I have a "c" application which has been generating PDFs by executing the
"fop.sh" script. I have now rewritten the process in Java, and am using
the o.a.f.apps.Driver class directly.

However the old code used to produce PDFs which contained only printable
characters (some sections look like base64 encoding).
The new code produces sections which contain "binary" data.

For various reasons I need to ensure that the PDF output contains
printable characters only, like the old solution did.

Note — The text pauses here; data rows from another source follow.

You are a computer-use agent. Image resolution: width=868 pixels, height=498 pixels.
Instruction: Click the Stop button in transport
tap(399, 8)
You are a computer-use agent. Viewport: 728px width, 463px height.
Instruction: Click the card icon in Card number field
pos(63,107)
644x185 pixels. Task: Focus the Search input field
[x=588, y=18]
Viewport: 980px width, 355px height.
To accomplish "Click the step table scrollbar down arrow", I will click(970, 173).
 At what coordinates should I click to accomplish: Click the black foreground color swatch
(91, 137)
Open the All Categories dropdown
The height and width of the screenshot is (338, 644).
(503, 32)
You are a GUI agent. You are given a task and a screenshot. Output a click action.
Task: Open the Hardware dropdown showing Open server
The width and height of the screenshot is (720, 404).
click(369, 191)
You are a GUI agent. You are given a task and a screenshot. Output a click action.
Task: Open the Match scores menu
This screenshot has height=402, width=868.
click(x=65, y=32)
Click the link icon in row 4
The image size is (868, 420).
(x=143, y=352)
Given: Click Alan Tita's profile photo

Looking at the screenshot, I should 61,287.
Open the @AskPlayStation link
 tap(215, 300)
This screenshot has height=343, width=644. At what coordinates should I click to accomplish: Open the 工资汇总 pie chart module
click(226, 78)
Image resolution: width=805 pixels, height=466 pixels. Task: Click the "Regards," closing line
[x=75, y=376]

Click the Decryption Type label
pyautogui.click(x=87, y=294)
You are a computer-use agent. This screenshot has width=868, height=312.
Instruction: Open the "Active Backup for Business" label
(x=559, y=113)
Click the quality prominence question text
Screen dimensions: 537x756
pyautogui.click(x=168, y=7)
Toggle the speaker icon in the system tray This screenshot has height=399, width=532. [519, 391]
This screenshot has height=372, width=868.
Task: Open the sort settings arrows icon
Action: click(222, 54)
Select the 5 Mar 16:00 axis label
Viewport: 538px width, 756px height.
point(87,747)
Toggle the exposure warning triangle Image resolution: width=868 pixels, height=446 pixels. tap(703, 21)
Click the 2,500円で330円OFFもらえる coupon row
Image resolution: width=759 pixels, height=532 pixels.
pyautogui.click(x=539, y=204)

The old PDFs include lines like this:
 << /Length 1917 /Filter [ /ASCII85Decode /FlateDecode ]
while the new ones have lines like this:
 << /Length 1474 /Filter /FlateDecode 

At a guess, I would say that with my old app (using fop.sh) the
non-printable data has been "deflated" then "ascii85-encoded" to render
it into all printable chars (probably at a filesize penalty), while the
new code (calling Driver directly) skips the ascii85 encoding step.
Assuming this is the case, can anyone tell me how to enable the
ascii85-encoding of data within the PDF, using the o.a.f.apps.Driver API
or similar??

I'm using fop 0.20.5 in both the "old" and the "new" code, though in the
"new" case I'm possibly using some updated libs.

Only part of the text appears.